• _Problems to work on_:
1. Repeat, word for word, the stretch of the section on processors and processor pools from "To help schedulers, processors" through "code will run).".
2. According to the section on processors and processor pools, what is a run queue?
START Given text
4.5 Processors and processor pools

  The processor table can be used to allocate a whole processor to certain processes. Usually the node singleton will be the owner of every processor in the system and will delegate ownership to user level (or in-kernel) schedulers.

Processor pools provide Processors. Usually a processor will be allocated to a user-level (or dynamically loaded in-kernel) scheduler which will in turn implement a processor allocation policy.

<Off processor table. >=
class off_ProcTbl: public off_HWCompResource {
public:
  // Allocates n processors. 
  off_Processor *alloc(off_Protection *prot,natural_t n=1,
                       off_proc_id_t at=OFF_EU_ID_NULL);
  // Deallocates the n contiguous processors starting at p. 
  void free( off_Processor *p, natural_t n=1 );
  //Gets a processor from its  number.
  off_Processor *operator [](off_proc_id_t n) const;
};
Defines off_ProcTbl (links are to index).

where

<Off processor identifier. >=
typedef off_eu_id_t off_proc_id_t;
Defines off_proc_id_t (links are to index).

To help schedulers, processors provide some methods which we now discuss.

First, a new shuttle can be explicitly installed in the processor using the switch_to method. This is to avoid using run queues when they are not needed. Thus, multiprocessing is an optional feature. Dedicated single-threaded nodes can avoid using run queues at all (no processor multiplexing code will run).

When they are, a run queue is an ordered collection of shuttle identifiers. Each identifier will be accompanied by the number of clock ticks it is expected to run.

The queue will be run in a round robin fashion until the occurrence of an event of interest to the scheduler. To let the processor know when to stop the run queue and notify to the scheduler notify should be used. It specifies which events are to cause the stop and also, who should be notified (either by portal or by direct function call when inside the kernel).

In any case, get_current will return a pointer to shuttle being run (or to the last shuttle run, when idle).
END Given text
START Supplied material
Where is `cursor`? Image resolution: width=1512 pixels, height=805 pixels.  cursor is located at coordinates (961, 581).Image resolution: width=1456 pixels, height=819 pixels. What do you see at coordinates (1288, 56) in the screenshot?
END Supplied material
START Supplied material
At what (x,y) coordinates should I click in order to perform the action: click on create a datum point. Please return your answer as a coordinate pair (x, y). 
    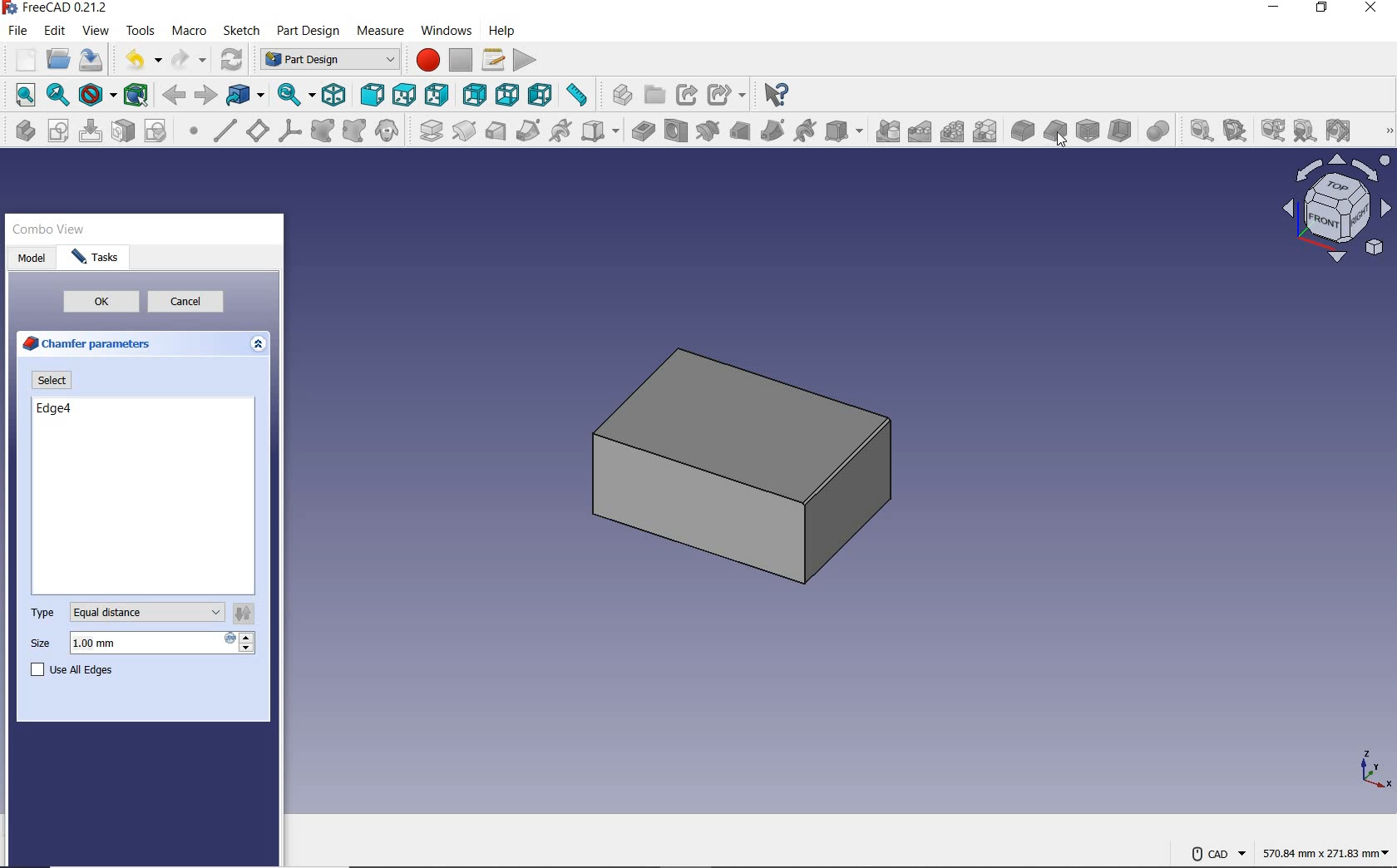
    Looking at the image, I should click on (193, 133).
END Supplied material
• _Results by task_:
1.
To help schedulers, processors provide some methods which we now discuss.

First, a new shuttle can be explicitly installed in the processor using the switch_to method. This is to avoid using run queues when they are not needed. Thus, multiprocessing is an optional feature. Dedicated single-threaded nodes can avoid using run queues at all (no processor multiplexing code will run).

2. A run queue is an ordered collection of shuttle identifiers, each accompanied by the number of clock ticks it is expected to run.